_DATA FOR REVIEW_
_____

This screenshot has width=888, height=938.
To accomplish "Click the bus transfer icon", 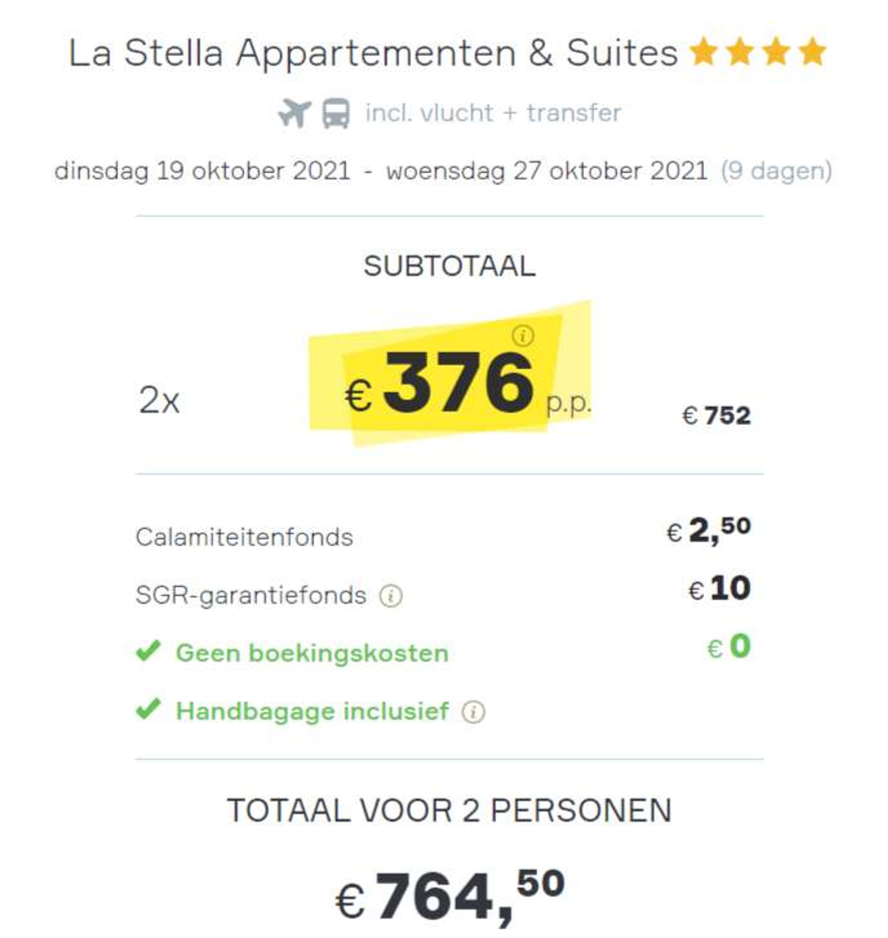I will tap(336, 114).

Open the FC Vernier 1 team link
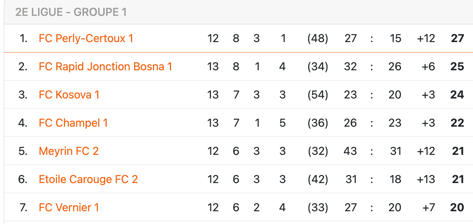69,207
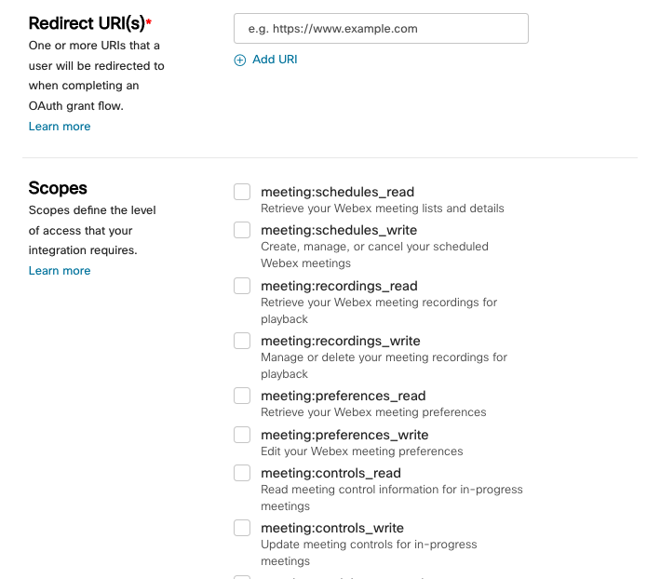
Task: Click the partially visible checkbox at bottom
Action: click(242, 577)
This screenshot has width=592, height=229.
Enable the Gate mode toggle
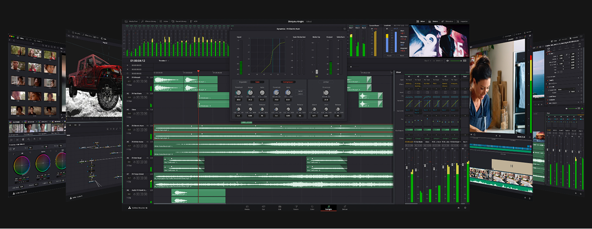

_____

_TASK INSTRUCTIONS_
Exact reproduction is required for the lines from the one containing "Open the FC Vernier 1 team link" through the end of the material, and for those lines only, without pictures.

_SOLUTION TO THIS EXERCISE_
Open the FC Vernier 1 team link
69,207
Task: Click the partially visible checkbox at bottom
Action: click(242, 577)
This screenshot has width=592, height=229.
Enable the Gate mode toggle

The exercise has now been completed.